Di antara temuan arkeologis tersebut terdapat pecahan ‘pasu’, sebuah wadah dengan karakteristik unik berupa tepian berdiameter 30 sentimeter, dengan desain bagian atas yang lebih lebar dibandingkan bagian bawahnya – berbeda dengan bentuk periuk yang memiliki bagian bawah lebih besar. Penemuan lainnya berupa fragmen botol keramik yang memiliki pegangan dengan lapisan glazur berwarna coklat muda di bagian luarnya. Para ahli memperkirakan botol ini berasal dari masa kolonial.
Saat ini, sumur kuno tersebut telah bertransformasi menjadi destinasi wisata sejarah yang menarik di kota Surabaya. Di area kampung tersebut juga disediakan beberapa tempat duduk agar bisa menjadi tempat istirahat bagi pengunjung. Selain itu juga banyak panduan tulisan agar pengunjung bisa mempelajari asal usul sejarah sumur tersebut. Untuk menjaga kelestariannya, sumur ini telah dilengkapi dengan penutup besi yang kokoh.
Berbagai artefak berharga yang ditemukan di lokasi tersebut, termasuk fosil, pecahan tembikar, dan batu bata kuno kini dipamerkan dengan apik dalam lemari display berkaca yang ditempatkan di area sekitar sumur. Pengunjung dapat menyaksikan bukti-bukti sejarah ini sambil mempelajari nilai historis dari peninggalan masa lampau. Pengelolaan dan penataan artefak yang rapi ini mencerminkan upaya pelestarian warisan budaya sekaligus memberikan pengalaman edukatif bagi para pengunjung yang ingin mengenal lebih dalam tentang sejarah kota Surabaya.
Setelah berita penemuan Sumur Jobong tersebar luas, lokasi ini mengalami peningkatan kunjungan. Dengan hadirnya berbagai kalangan pengunjung yang penasaran untuk menyaksikan langsung keberadaan sumur bersejarah ini. Para pengunjung datang dari beragam latar belakang, mulai dari komunitas pecinta sejarah yang antusias mengkaji nilai historisnya, pejabat pemerintahan yang ingin meninjau situs bersejarah, mahasiswa yang melakukan penelitian akademis.

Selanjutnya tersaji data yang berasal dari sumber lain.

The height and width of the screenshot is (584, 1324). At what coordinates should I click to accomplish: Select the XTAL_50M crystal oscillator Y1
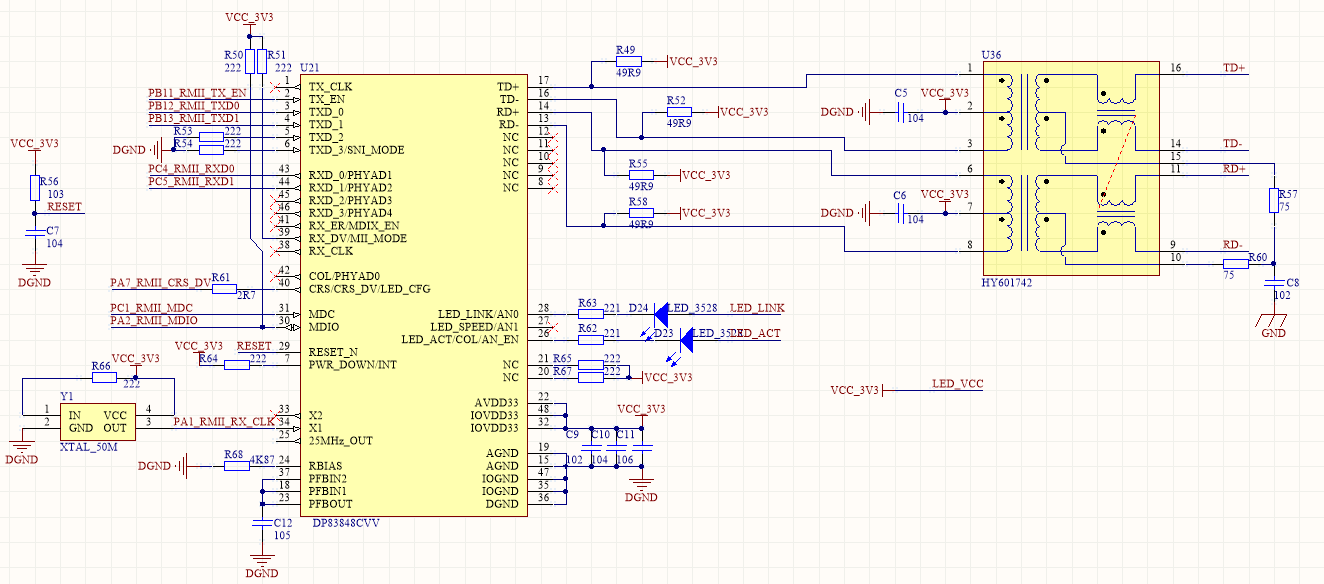coord(97,420)
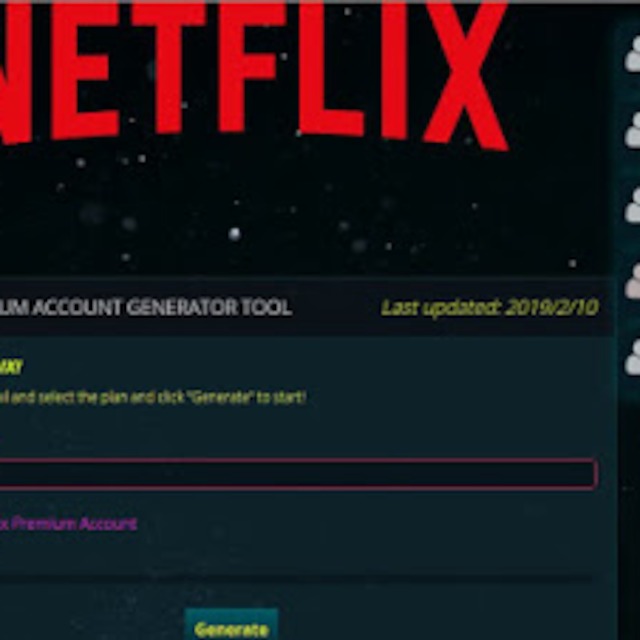Click the first user avatar in the sidebar

633,53
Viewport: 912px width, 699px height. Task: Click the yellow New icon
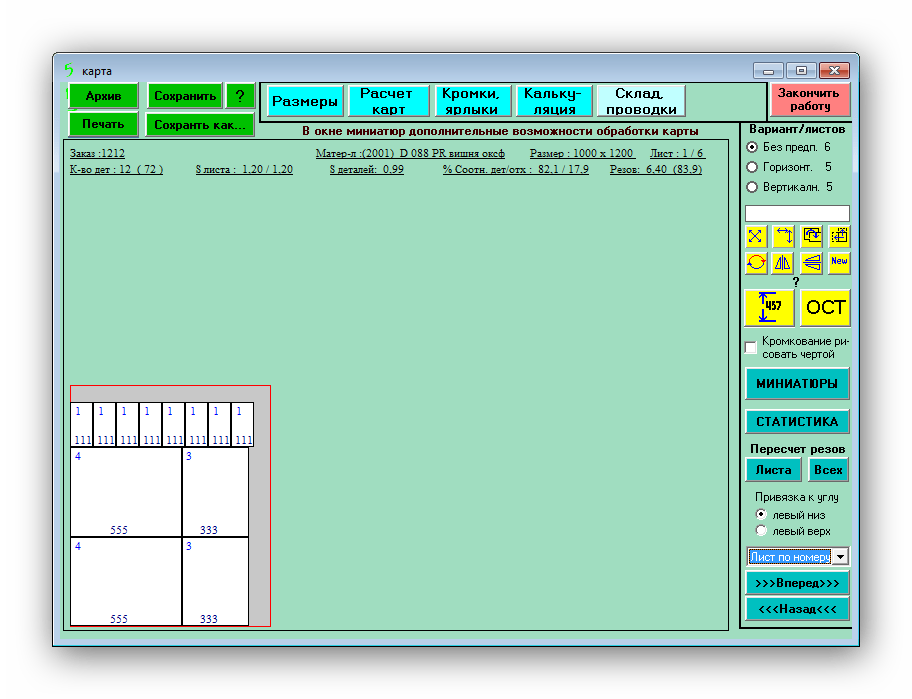point(839,262)
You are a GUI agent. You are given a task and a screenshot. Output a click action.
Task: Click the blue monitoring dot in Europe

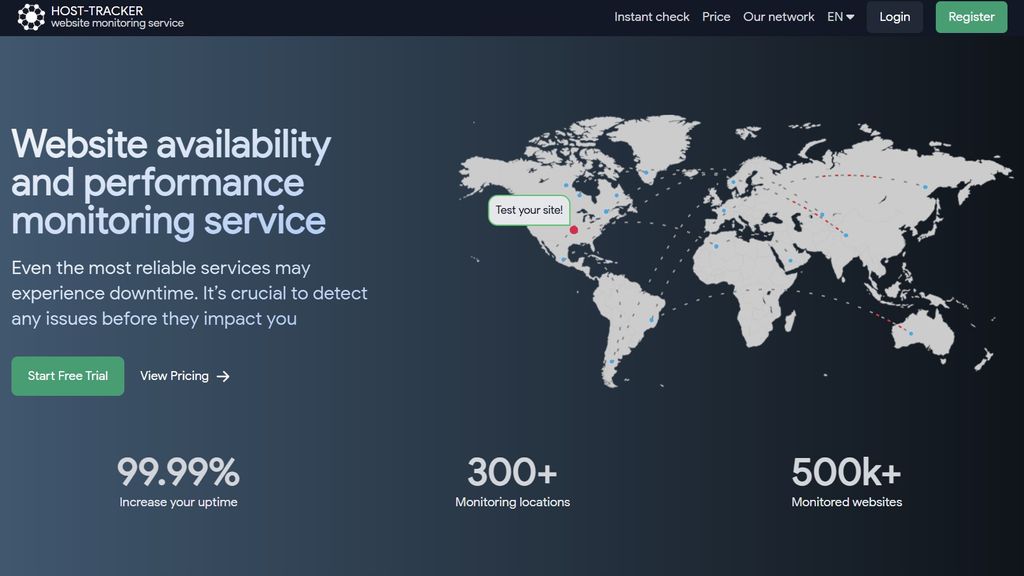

Kehadiran beragam pengunjung ini tidak hanya membawa dampak positif bagi popularitas situs bersejarah tersebut, tetapi juga telah mengubah dinamika sosial kampung setempat. Warga sekitar kini lebih menyadari nilai penting warisan budaya di lingkungan mereka, dan beberapa bahkan mulai berperan sebagai pemandu informal yang berbagi cerita tentang sejarah Sumur Jobong kepada para pengunjung. Fenomena ini menunjukkan bagaimana penemuan arkeologis dapat menjadi katalis yang menghidupkan kembali kesadaran Sejarah.